Takaya breathed out, “This sucks.”
“Your attitude sucks.” Naoe found himself saying before he could stop himself.
Takaya, wide-eyed at being so suddenly kicked off his high horse, turned to him and opened his mouth to say something.
Naoe countered by turning his back to him and moving on.
“Fucker.” Takaya said, and Naoe chose to ignore it as the boy was obviously trying to get under his skin.
“Less talking, more walking.” He provided and Takaya, legs akimbo and arms on his waist looked up directly at the sky and told him quite plainly to stop bossing him around.

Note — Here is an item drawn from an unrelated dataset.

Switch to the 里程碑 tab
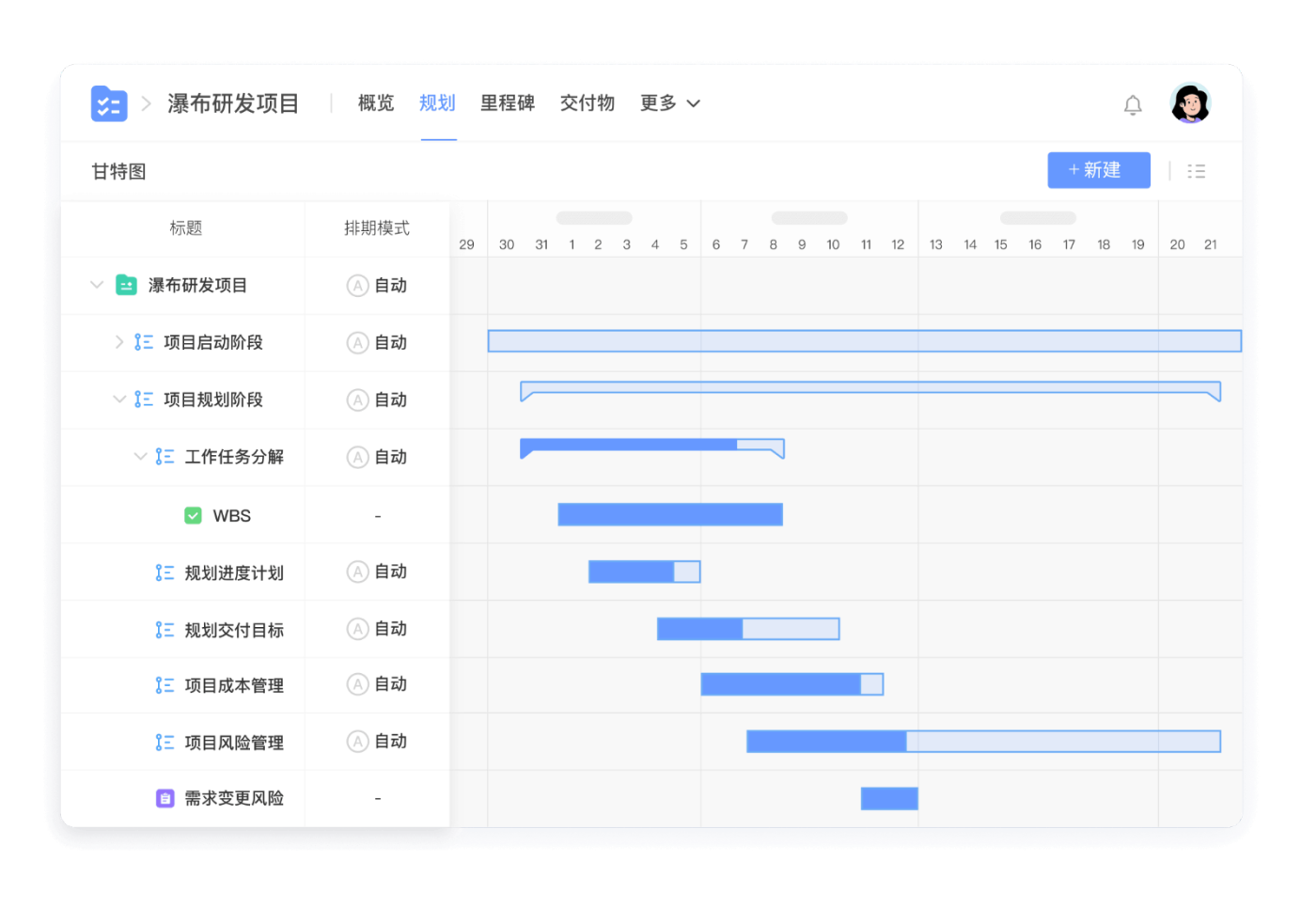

“Then what am I supposed to do?” He asked the boy and he couldn’t understand his mouth and the burning insistence it had recently acquired to talk to Takaya in such a way.
“I don’t know. Do whatever the hell you want.” Takaya said, walking away crabbily and inspecting some ruins on the temple steps. He kicked it with his foot and left it behind with nary an inspection as he made his way towards a heavy looking door.
He looked for a handle and found none.
He put his arms, palm flat on the surface of the door and tried to slide it open like a 1.fusuma, except it wasn’t budging. He then rolled up his jacket sleeves like he was planning to fight a group of thugs instead of an oblivious door. Takaya knocked his shoulder into it, the frame rattling but the door still in place.
“Sonovabitch.” He kicked the door hard and heard it shake before it went still again.
Naoe came up beside him and Takaya threw a disinterested glance over at him. He looked back at the door, no doubt taking into account that they’re were two of them and they could easily gang up and win out against one door.
“I don’t want to hit it with anything. This building looks pretty old.” Takaya said, by way of childishly explaining why this door had not yet surrendered to the mighty strength of one Takaya Ougi.
Naoe did see his point, but Takaya did have an ever-aggravating way of saying that he needed help. However, he wasn’t petty enough to tell the boy to figure it out, so with one lunge, he kicked the door open, the hinges crying and squeaking out at the trauma inflicted to their joints.
He heard Takaya snort, “You picturin’ that door is me or something?” And then he was strolling through the threshold like the punk he was, with half a mind more to look cool than to actually preemptively block in case an enemy emerged from the shadows.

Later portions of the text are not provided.